When you need to quickly extract the third column from a 100,000-line log file, calculate sum of numbers in CSV or find duplicates in configuration files, experienced system administrators reach for one tool — awk. This command-line utility has existed since 1977 but remains irreplaceable for processing structured text.
Unlike Python scripts that need writing and debugging, awk solves most text processing tasks with a single line of code. Unlike grep which simply searches patterns, awk analyzes data structure by columns and rows, performs mathematical calculations and formats output.
This guide shows how to use awk for daily system administrator tasks: web server log analysis, CSV file processing, system resource monitoring and routine operation automation. All examples tested on real THE.Hosting servers and ready to use.

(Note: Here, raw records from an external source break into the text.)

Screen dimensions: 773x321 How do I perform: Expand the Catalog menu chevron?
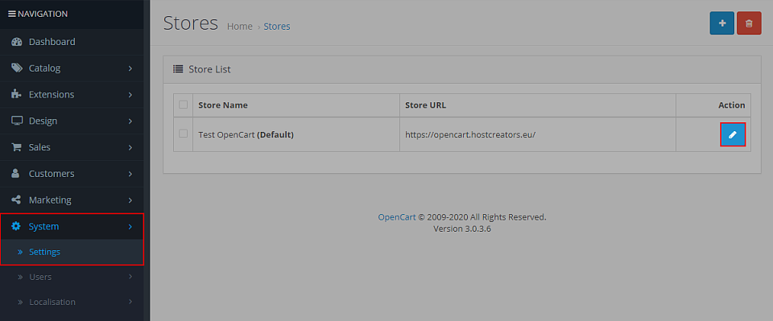130,68
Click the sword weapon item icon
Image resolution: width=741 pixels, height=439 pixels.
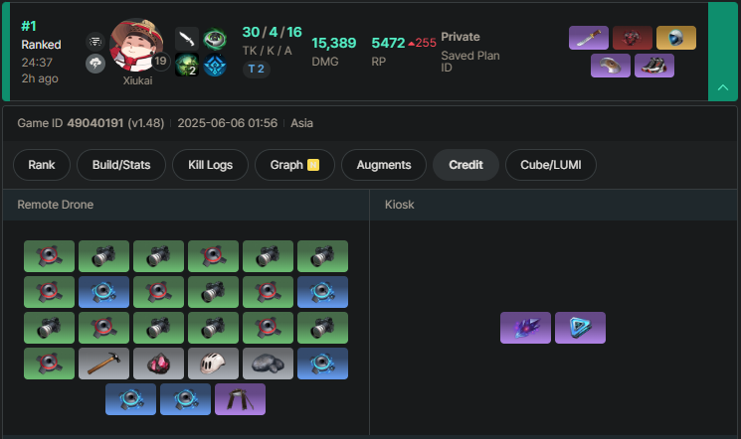click(x=589, y=38)
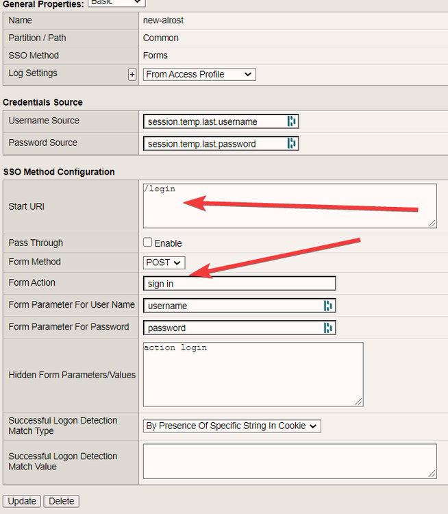Image resolution: width=448 pixels, height=514 pixels.
Task: Click into the Start URI text area
Action: [288, 206]
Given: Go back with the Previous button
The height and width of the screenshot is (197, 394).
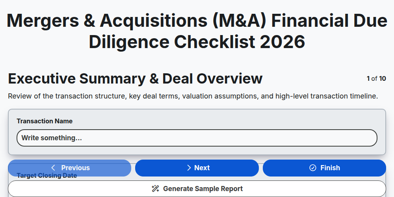Looking at the screenshot, I should pos(70,168).
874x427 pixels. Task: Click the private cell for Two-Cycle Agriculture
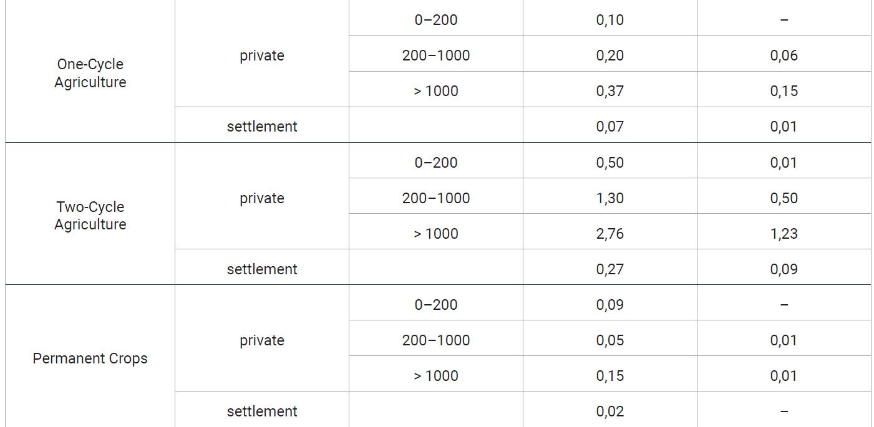coord(262,198)
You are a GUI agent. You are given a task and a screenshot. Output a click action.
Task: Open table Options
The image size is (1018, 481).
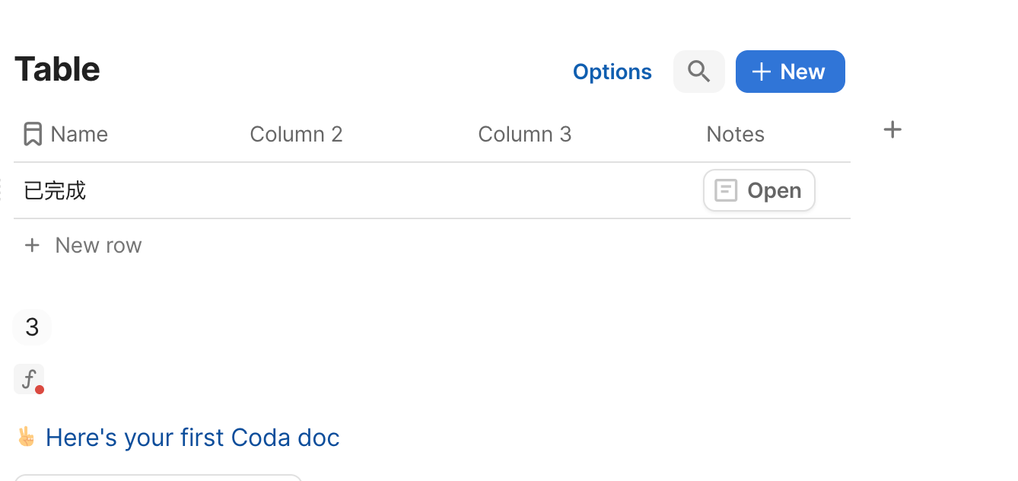click(612, 72)
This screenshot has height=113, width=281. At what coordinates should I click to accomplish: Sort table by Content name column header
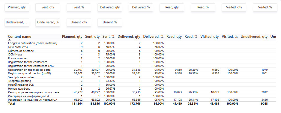point(19,37)
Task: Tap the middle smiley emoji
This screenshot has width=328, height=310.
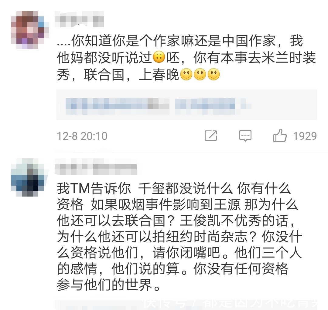Action: coord(200,74)
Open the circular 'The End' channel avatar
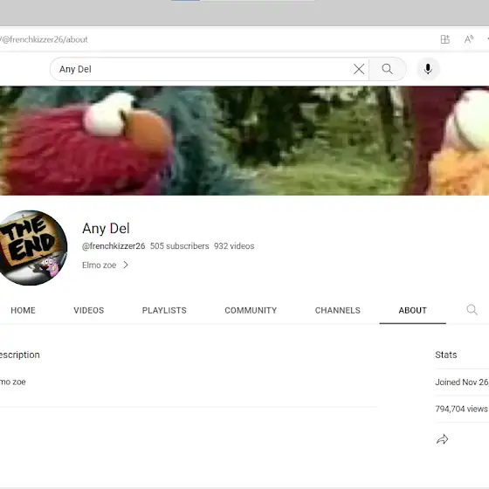 pyautogui.click(x=32, y=248)
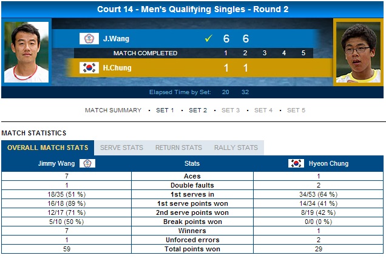Open Hyeon Chung's player photo
The height and width of the screenshot is (258, 386).
click(x=358, y=52)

What is AWK and Why You Need It
AWK is a programming language and command-line utility for text data processing in Unix and Linux systems. Name comes from creators' surnames: Aho, Weinberger and Kernighan, who developed the language at Bell Labs in 1977.

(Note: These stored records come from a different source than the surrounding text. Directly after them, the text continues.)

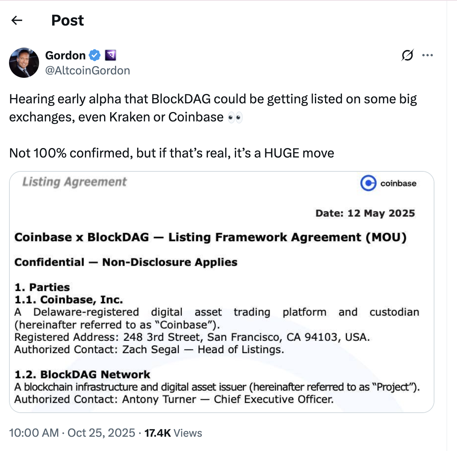Click Gordon's blue verified badge
This screenshot has height=451, width=457.
94,55
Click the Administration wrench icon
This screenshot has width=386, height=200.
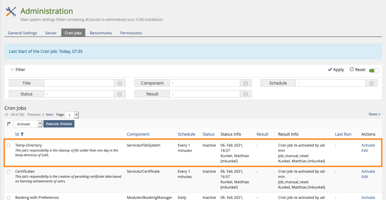[11, 12]
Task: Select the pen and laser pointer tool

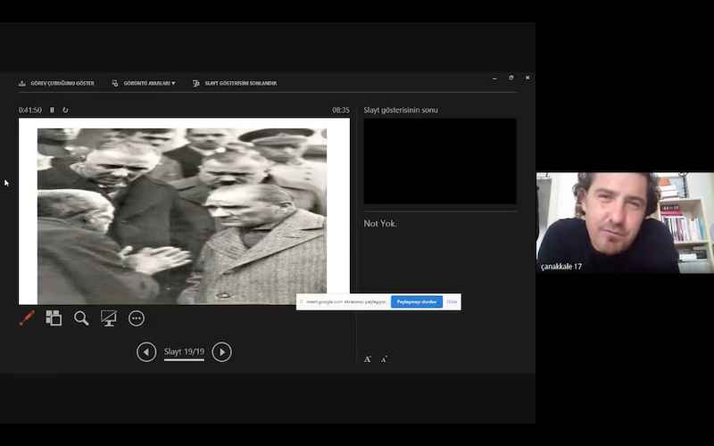Action: 27,318
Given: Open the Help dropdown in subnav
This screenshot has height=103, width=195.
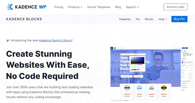Looking at the screenshot, I should tap(163, 19).
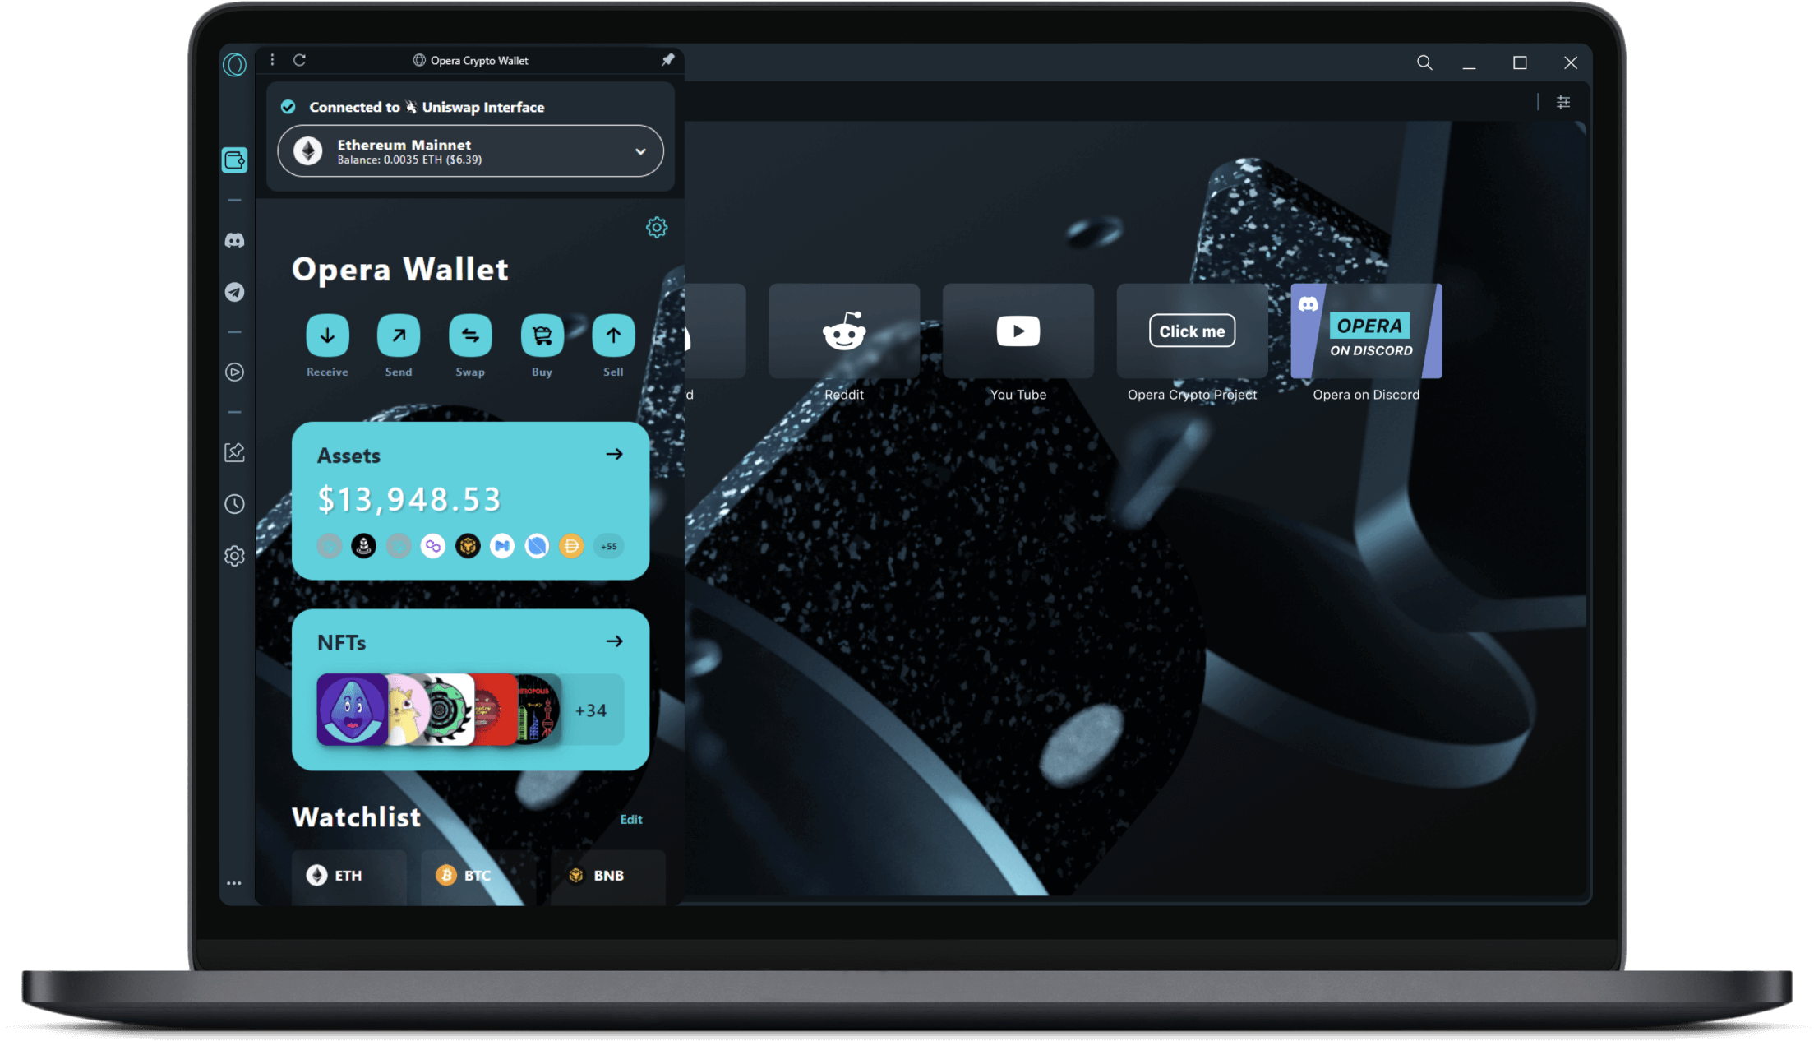1814x1041 pixels.
Task: Select Edit on the Watchlist section
Action: click(635, 819)
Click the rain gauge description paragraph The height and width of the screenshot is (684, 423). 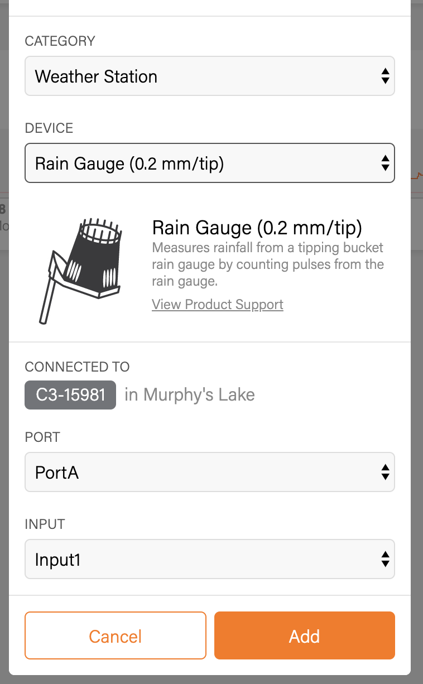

AWK's core concept: program reads input text line by line, splits each line into fields (columns) by delimiter and performs specified actions on these fields. This makes awk ideal for working with structured data — logs, CSV files, system command output, configuration files.
When to use awk:
- Extract specific columns from data tables
- Filter rows by conditions (greater/less, contains text)

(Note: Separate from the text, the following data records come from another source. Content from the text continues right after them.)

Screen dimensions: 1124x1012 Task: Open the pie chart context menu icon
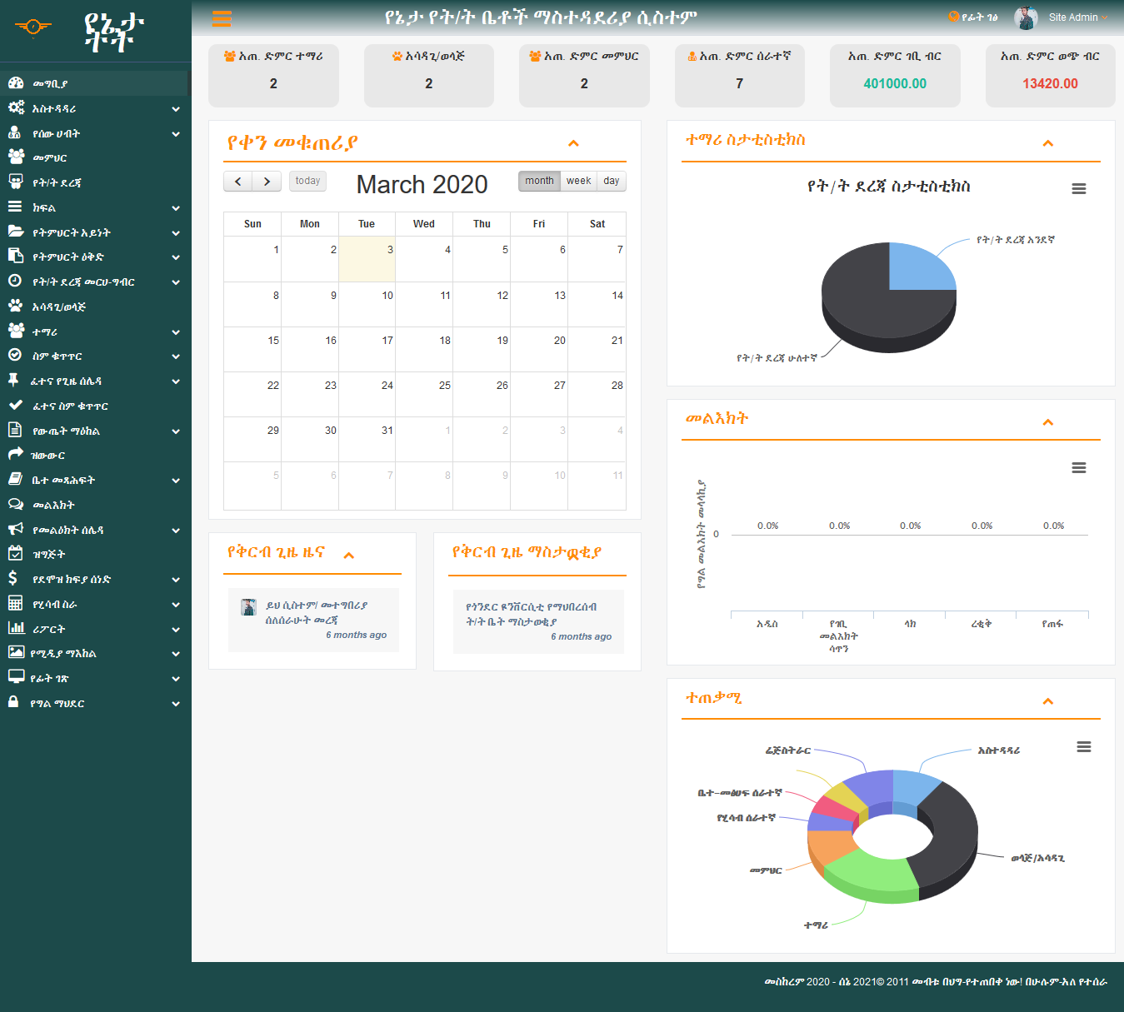pos(1078,189)
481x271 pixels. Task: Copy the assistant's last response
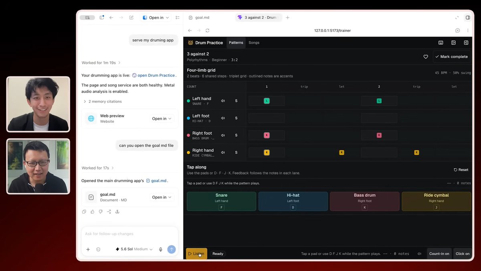tap(84, 212)
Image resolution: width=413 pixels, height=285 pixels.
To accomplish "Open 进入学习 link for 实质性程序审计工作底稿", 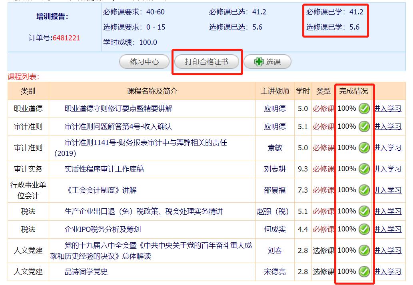I will coord(388,169).
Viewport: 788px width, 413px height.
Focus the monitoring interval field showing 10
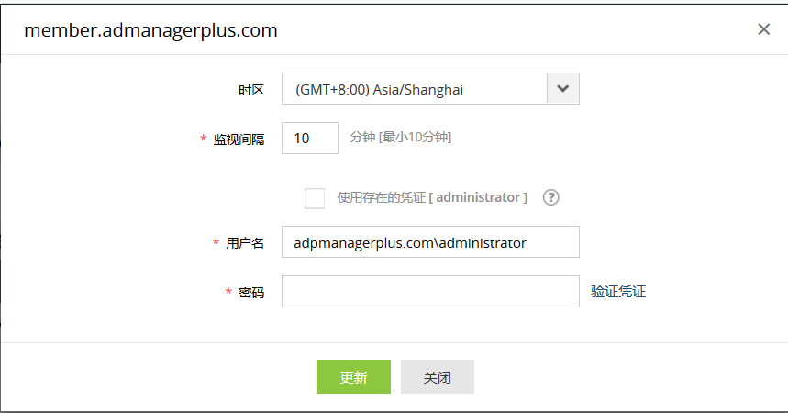click(x=310, y=139)
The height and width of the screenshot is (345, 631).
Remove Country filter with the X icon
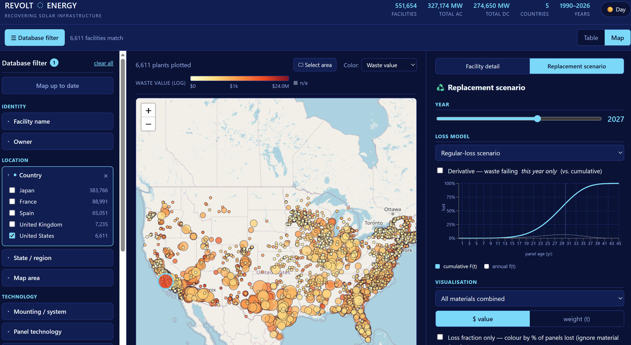click(x=106, y=176)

- Calculations on columns (sum, average, count)
- Format output of other commands
- Process CSV, TSV, log files
- Quick analysis of large text files without loading into memory
Comparison with alternatives:
| Tool | When to use | Complexity |
|---|---|---|
| awk | Work with columns, calculations, formatting | Medium |
| grep | Simple line search by pattern | Low |
| sed | Text replacement, stream editing | Medium |
| cut | Extract fixed columns | Low |
| Python | Complex logic, large projects | High |
Real example: You have web server log with 50,000 lines. Need to find all requests to /api/users endpoint and count how many times each IP address accessed it. With awk this is one line:
awk '/\/api\/users/ {count[$1]++} END {for (ip in count) print ip, count[ip]}' access.log
Equivalent Python script would take 15-20 lines of code.
AWK Command Syntax
Basic structure:
awk 'pattern {action}' file
- pattern — line selection condition (optional)
- action — action on lines matching condition
- file — input file (can be multiple or stdin via pipe)
Main usage variants:
Print all lines (like cat)
awk '{print}' file.txt
Print first column
awk '{print $1}' file.txt
Lines containing "error"
awk '/error/ {print}' file.txt
With condition on column value
awk '$3 > 100 {print $1, $3}' file.txt
Multiple actions via semicolon
awk '{sum += $2; count++} END {print sum/count}' file.txt
Important command-line options:
| Option | Description | Example |
|---|---|---|
-F |
Specify field separator | awk -F':' '{print $1}' /etc/passwd |
-v |
Pass variable to program | awk -v limit=100 '$3 > limit' |
-f |
Read program from file | awk -f script.awk data.txt |
Field separators:
By default awk splits lines by spaces and tabs. For other separators:
CSV file (comma)
awk -F',' '{print $1, $3}' data.csv
/etc/passwd file (colon)
awk -F':' '{print $1, $6}' /etc/passwd
Multiple separator characters
awk -F'[,:]' '{print $1}' mixed.txt
Regular expression as separator
awk -F'[[:space:]]+' '{print $1}' file.txt
Basic AWK Concepts
Fields and Records
Record — line of input text. Awk processes files line by line.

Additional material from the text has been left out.